Zeilen:
-*-*-

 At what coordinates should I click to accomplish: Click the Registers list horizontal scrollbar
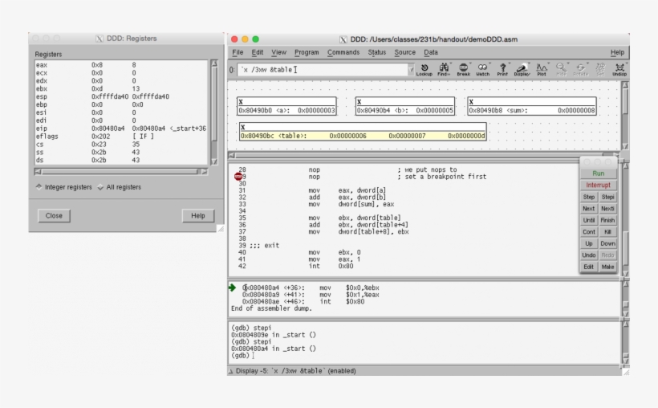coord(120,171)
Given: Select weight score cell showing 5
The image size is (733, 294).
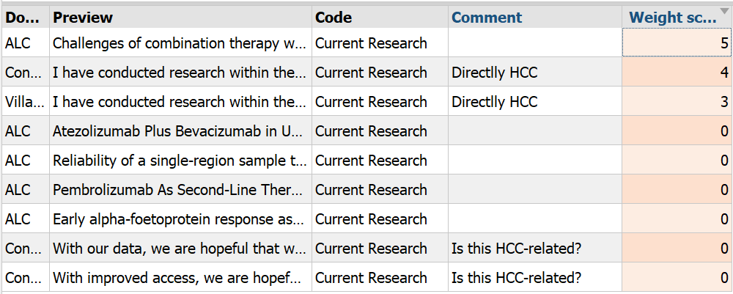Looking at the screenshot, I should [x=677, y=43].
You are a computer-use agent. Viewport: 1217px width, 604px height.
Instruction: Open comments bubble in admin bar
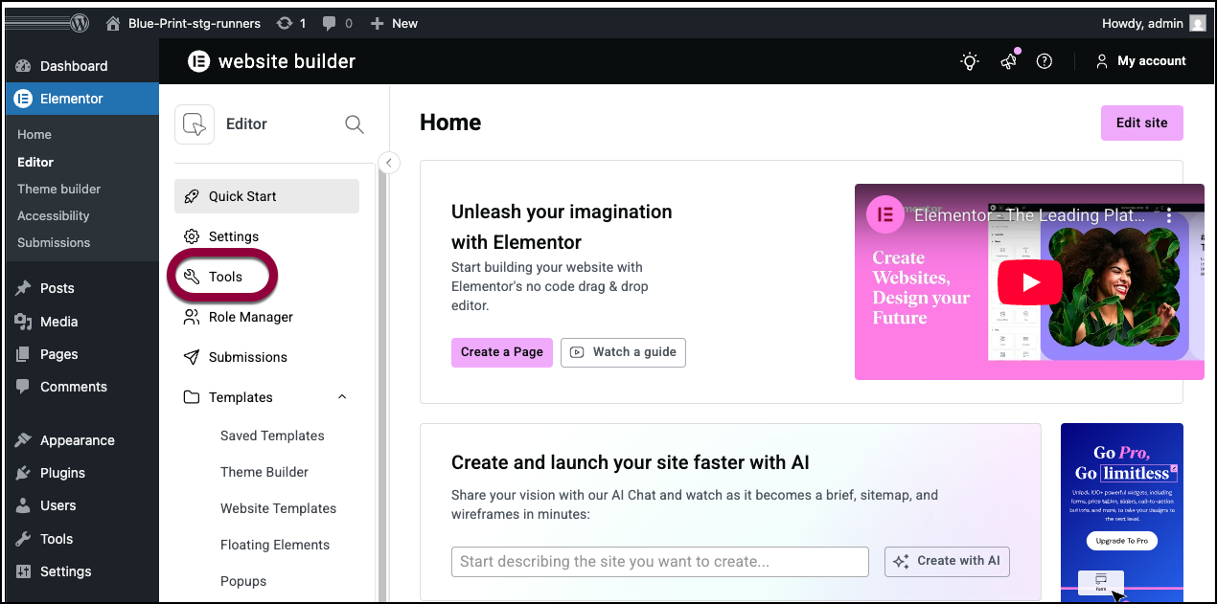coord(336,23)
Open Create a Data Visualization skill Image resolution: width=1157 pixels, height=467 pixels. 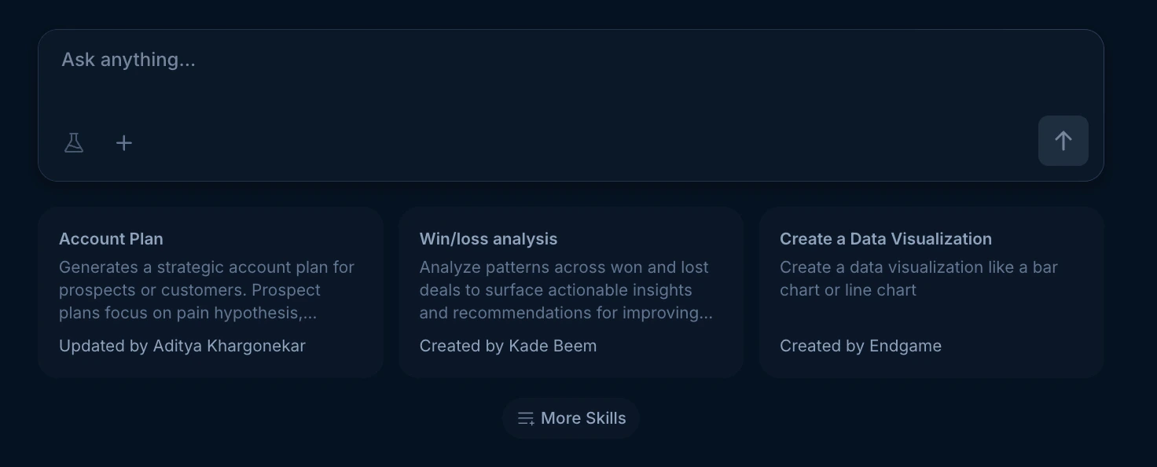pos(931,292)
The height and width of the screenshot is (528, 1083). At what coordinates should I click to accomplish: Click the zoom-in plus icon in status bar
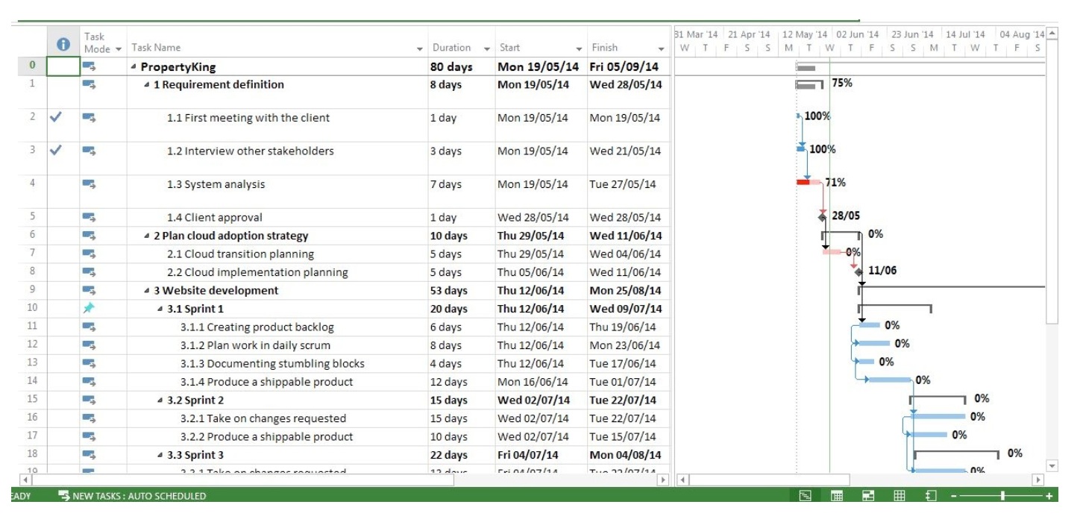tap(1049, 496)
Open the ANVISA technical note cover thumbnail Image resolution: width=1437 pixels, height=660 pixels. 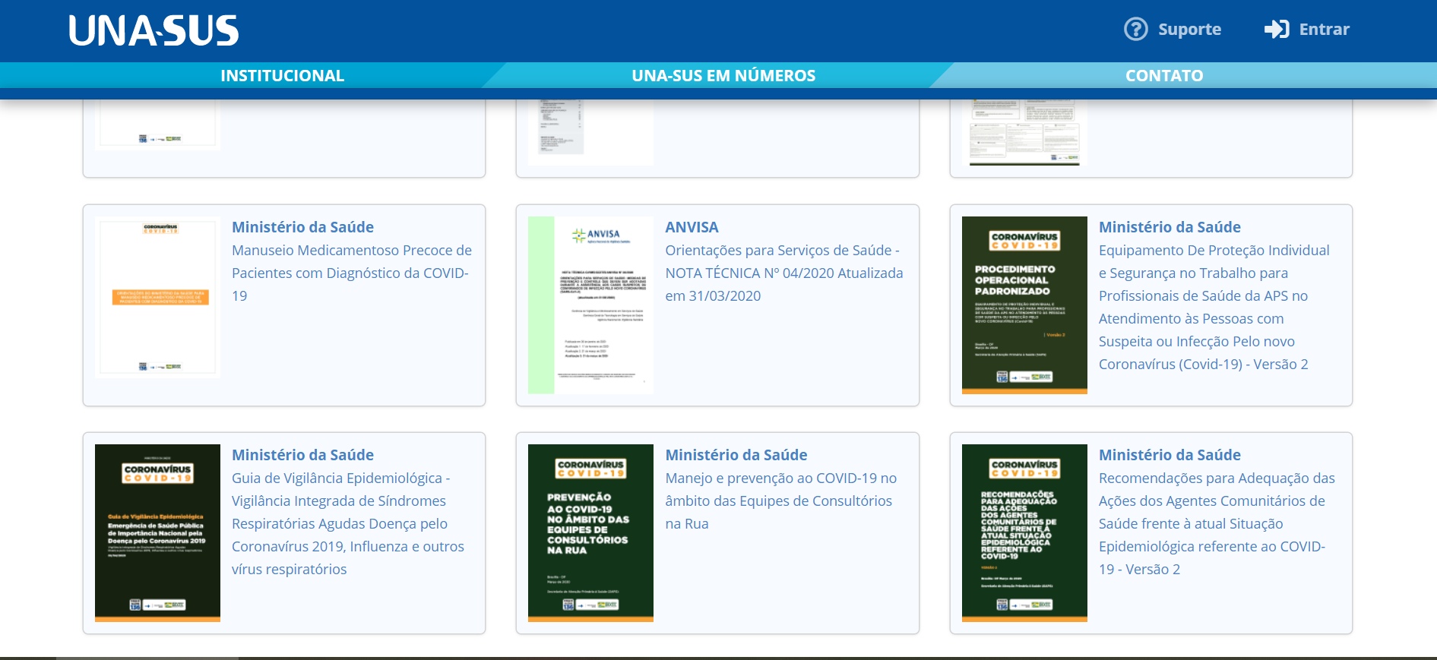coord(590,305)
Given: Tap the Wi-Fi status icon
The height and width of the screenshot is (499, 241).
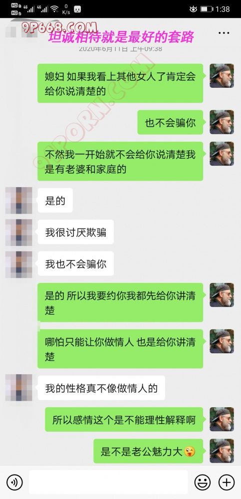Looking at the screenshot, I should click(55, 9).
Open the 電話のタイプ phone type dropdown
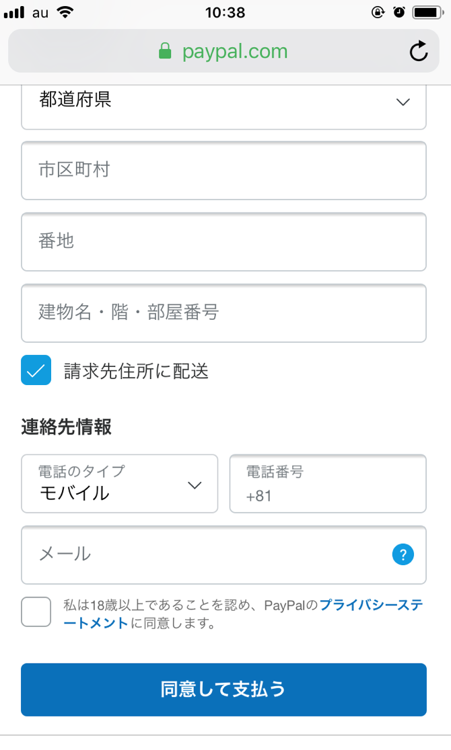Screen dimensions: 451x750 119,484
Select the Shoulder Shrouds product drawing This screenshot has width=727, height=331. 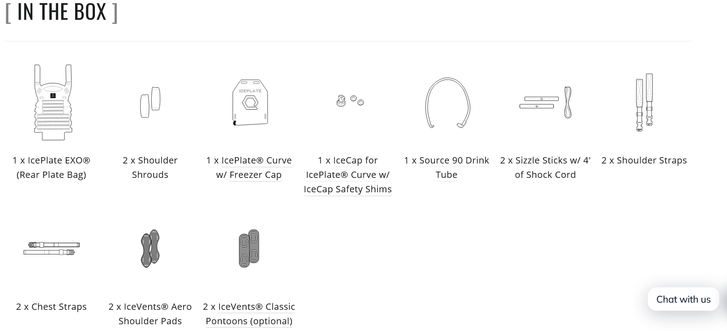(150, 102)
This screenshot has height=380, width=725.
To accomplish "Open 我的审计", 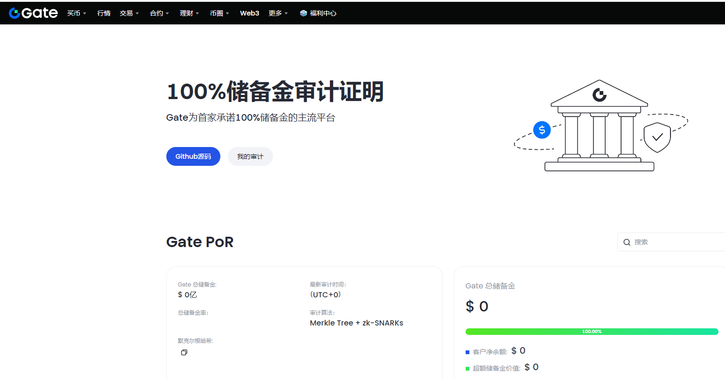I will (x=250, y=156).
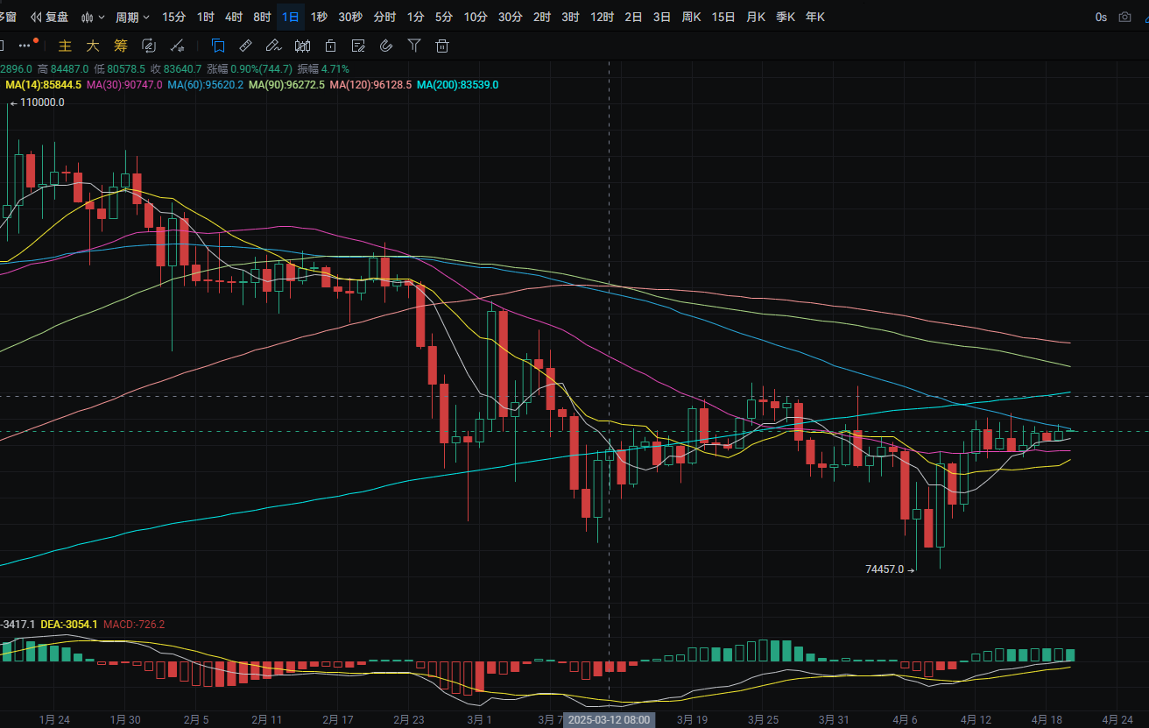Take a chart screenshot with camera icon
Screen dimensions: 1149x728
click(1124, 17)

-*-*-

Die Aufgabe: Kannst du das Material wortgetreu wiedergeben, beginnend am Anfang und endend mit der Zeile, die "coord(336,23)" enthält? Die Bilder lässt du dabei weg.

Lösung dieser Aufgabe:
 At what coordinates should I click to accomplish: Click the Registers list horizontal scrollbar
coord(120,171)
Given: Select weight score cell showing 5
The image size is (733, 294).
Looking at the screenshot, I should [x=677, y=43].
You are a computer-use agent. Viewport: 1217px width, 604px height.
Instruction: Open comments bubble in admin bar
coord(336,23)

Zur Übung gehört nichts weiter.